Honey4all, perhaps we'll just call them 'chemical free' since you're insisting on a 'certified' organic status.

I'm always up for breakfast, lunch, or dinner. What a silly question.


----------



## Oldtimer (Jul 4, 2010)

I guess it would be about best results, and that could only be determined by them actually being tested in a commercial outfit.

So probably it would be a case of finding a friendly commercial beekeeper (if such a creature exists LOL), who would be prepared to take say, 10 queens and measure the results of them over a 2 or 3 year period.

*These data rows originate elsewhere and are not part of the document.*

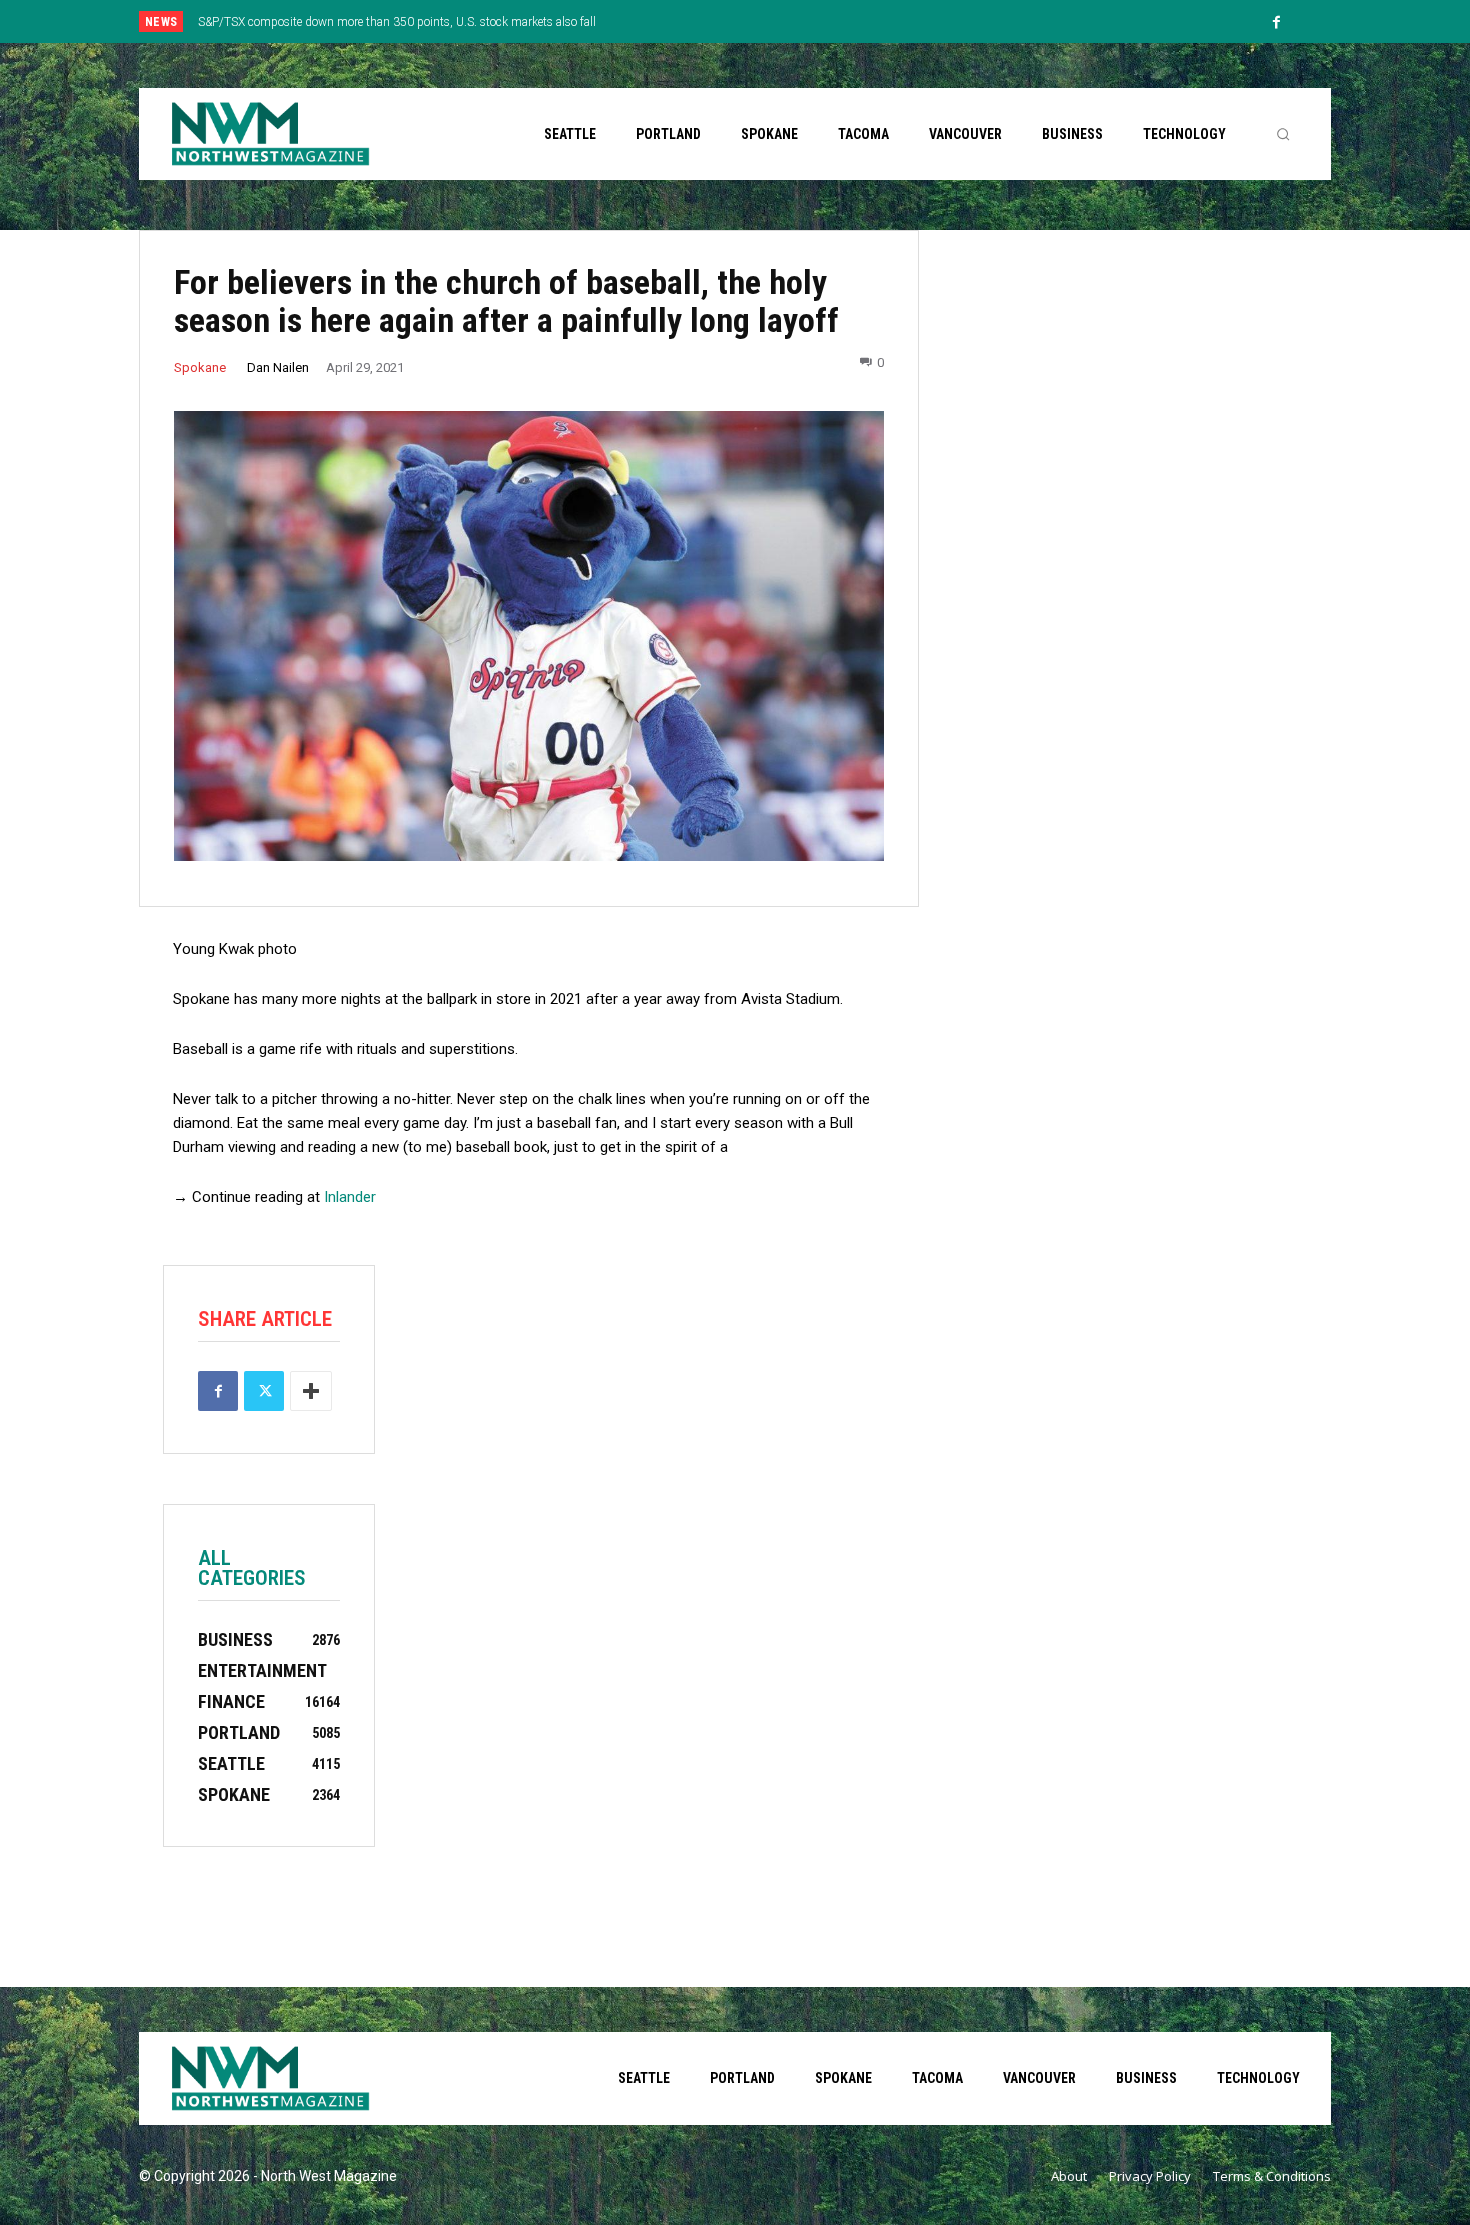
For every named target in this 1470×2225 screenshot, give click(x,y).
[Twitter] (264, 1391)
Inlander (350, 1197)
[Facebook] (1277, 23)
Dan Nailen (278, 367)
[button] (1283, 134)
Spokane (200, 367)
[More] (311, 1391)
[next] (801, 21)
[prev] (769, 21)
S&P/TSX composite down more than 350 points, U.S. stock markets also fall (397, 22)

There would be a lot of work involved for the commercial beekeeper, he would have to initially introduce the queens to 10 equal hives along with the same for any competitor queens. He would then have to keep track of them all, more complex than it sounds in a migratory outfit, especially if splits are made, brood swapped, etc. And it would have to be a migratory outfit, or the queens would not be exposed to those hardships and it would not be a fair trial.

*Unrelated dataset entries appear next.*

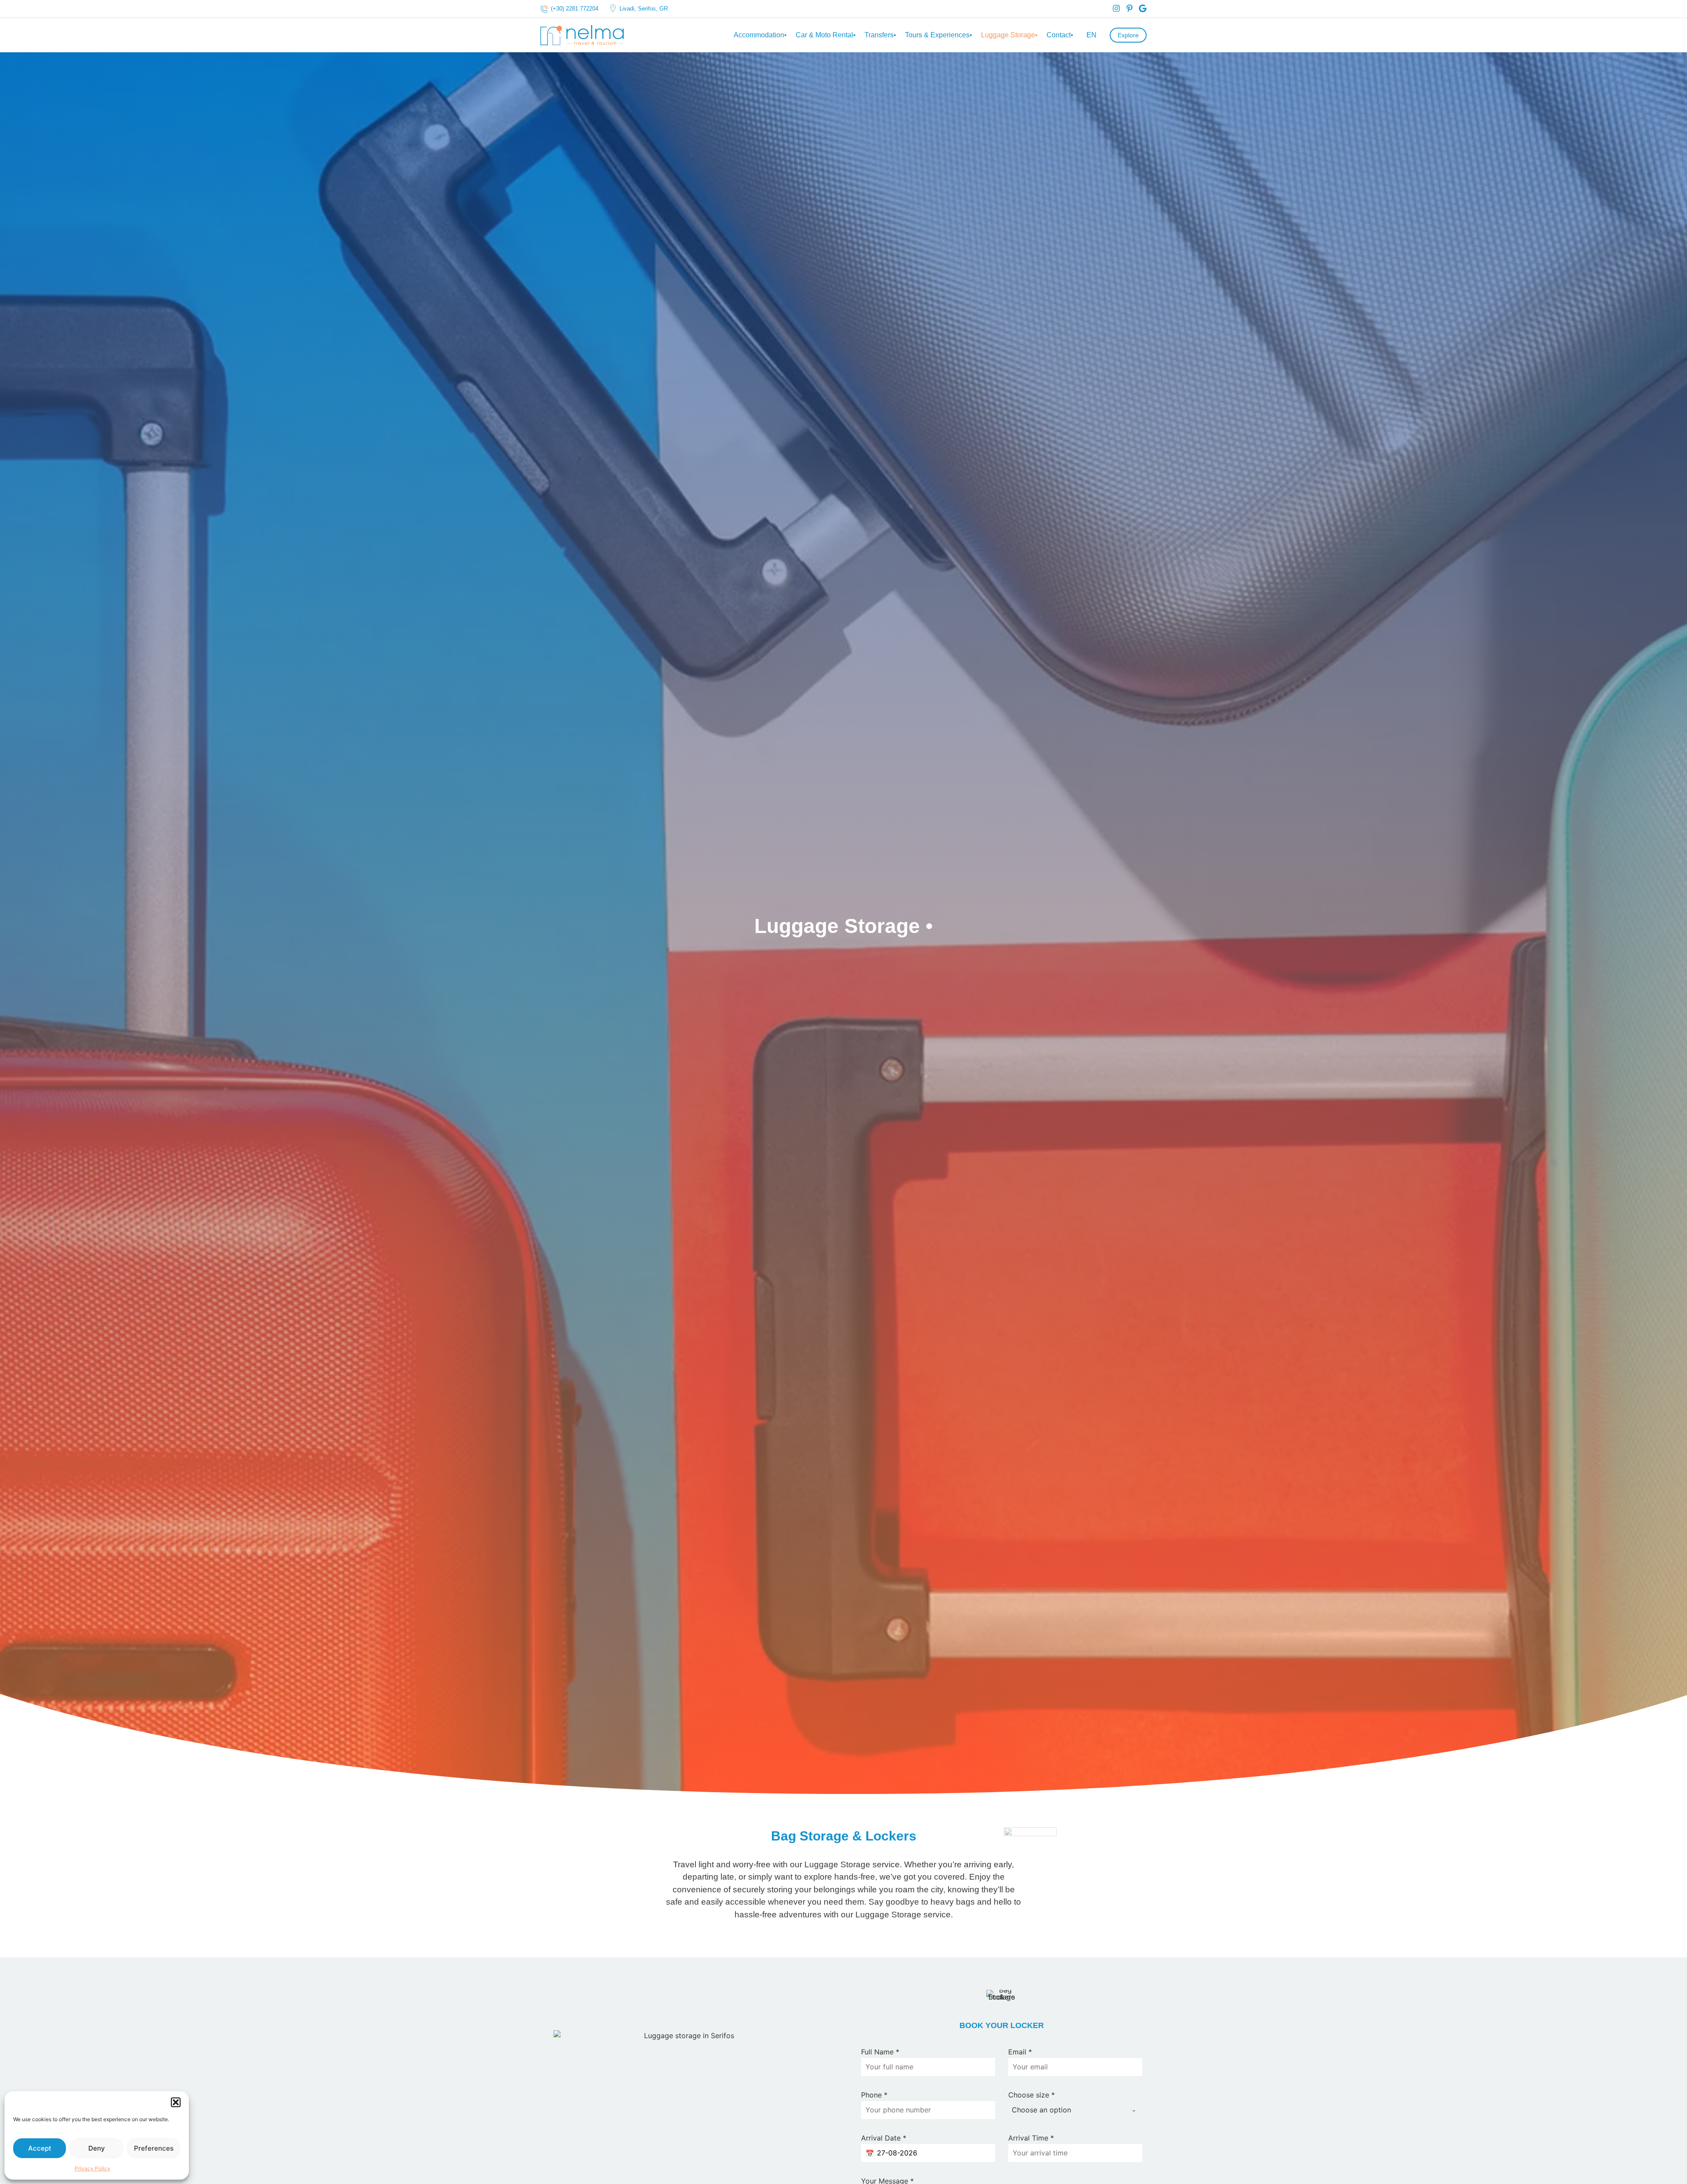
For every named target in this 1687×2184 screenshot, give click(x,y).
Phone (874, 2094)
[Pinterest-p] (1129, 8)
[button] (175, 2102)
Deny (96, 2148)
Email (1020, 2051)
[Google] (1143, 8)
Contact (1059, 35)
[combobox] (1075, 2110)
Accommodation (760, 35)
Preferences (154, 2148)
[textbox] (1067, 2110)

The very hardest for a commercial beekeeper would be to not treat, and if the hive is dying, let it. Very difficult in a commercial operation with bees on pallets.


----------



## WLC (Feb 7, 2010)

Commercial outfits already use resistant queens, like BeeWeavers.

They probably use queens from so many different sources however, that I wonder if they can even keep track of them, let alone find comparisons.


----------



## Juhani Lunden (Oct 3, 2013)

Oldtimer said:


> I guess it would be about best results, and that could only be determined by them actually being tested in a commercial outfit.
> 
> And it would have to be a migratory outfit, or the queens would not be exposed to those hardships and it would not be a fair trial.
> 
> The very hardest for a commercial beekeeper would be to not treat, and if the hive is dying, let it. Very difficult in a commercial operation with bees on pallets.


The best beekeepers for the testing job are not the biggest ones, maybe someone with hundreds of hives and a system of record keeping. And weather it should be a migratory outfit, it is totally up to us to decide. Maybe the beekeeper in US could be one, but the others not. Migratory beekeeping as done in US is quite unknown to for instance beekeepers in Europe. Professional beekeepers move their bees according to flowers blooming, but we don´t have the almond deserts.


----------



## Birdman (May 8, 2009)

Honey-4-All said:


> Birdman: Some summer you can visit and see the yards in AK and tell me if they would qualify as "organic." We could do it, Bees, Bears, Moose, and millions of acres of nothing but great scenery, rocks, rivers, and a lot of mush.... The certification would cost me a ton and not earn a penny more on the honey anyways! Same with the queens.... All it would do is ad a ton of expense for very little gain...


 I would love to come down a check it out. How big are your yards and what do the bee forage on rocks, rivers and mush don't produce much honey.


----------



## gmcharlie (May 9, 2009)

Birdman said:


> I would love to come down a check it out. How big are your yards and what do the bee forage on rocks, rivers and mush don't produce much honey.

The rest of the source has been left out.